The Pago Bay Japanese pillboxes are a pair of World War II-era coastal defense pillboxes located on the shore of Pago Bay, located on the central east coast of Guam. Built out of steel-reinforced concrete mixed with coral stone, these two structures were built by Japanese defenders during their occupation of the island between 1941 and 1944. They were listed on the National Register of Historic Places in 1991 as Pagu' Pillbox I and Pagu' Pillbox II. Neither of these would have seen substantial action during the 1944 liberation of Guam, whose military activities were focused on the western, central, and northern parts of the island.

==Pillbox I==
The first pillbox is located about 120 m north of the mouth of the Pago River, and is about 1 m above the mean high tide line. It is roughly 4.0 × 2.7 m in size, and is partially filled with sand.

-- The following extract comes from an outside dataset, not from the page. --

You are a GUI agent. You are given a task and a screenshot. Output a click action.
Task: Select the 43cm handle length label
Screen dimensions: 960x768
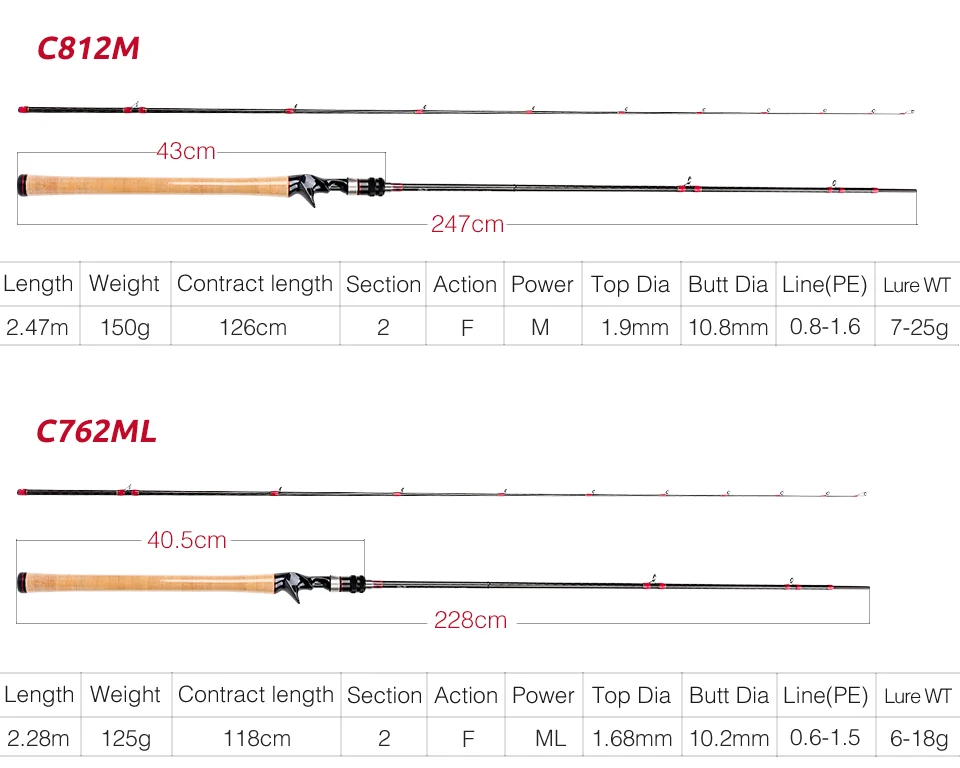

Its gun port is located in the south wall, with a view over Pago Bay, and there is a window in the western wall, overlooking the river. The main entrance is on the north side, providing access to the single chamber of the interior. The roof is about 0.35 m thick, with an overhang on the south side. At the time of its National Register listings in 1991, it was partially buried and filled with sand.

==Pillbox II==
The second pillbox is located about 550 m west of Pago Point on the south side of the bay, also about 1 meter inland from the high tide line. It is a roughly hexagonal structure, with an open entrance on the west side, and gun ports facing north and northwest. The north wall is about 1 m thick, in part due to the addition of boulders on the outside. In one section of the northwest wall there are impressions of tree trunks, suggesting trees were used as part of the form for its construction or that logs were incorporated into the structure. The roof is 0.75 m thick, with two vents. The floor consists of coral and limestone rocks.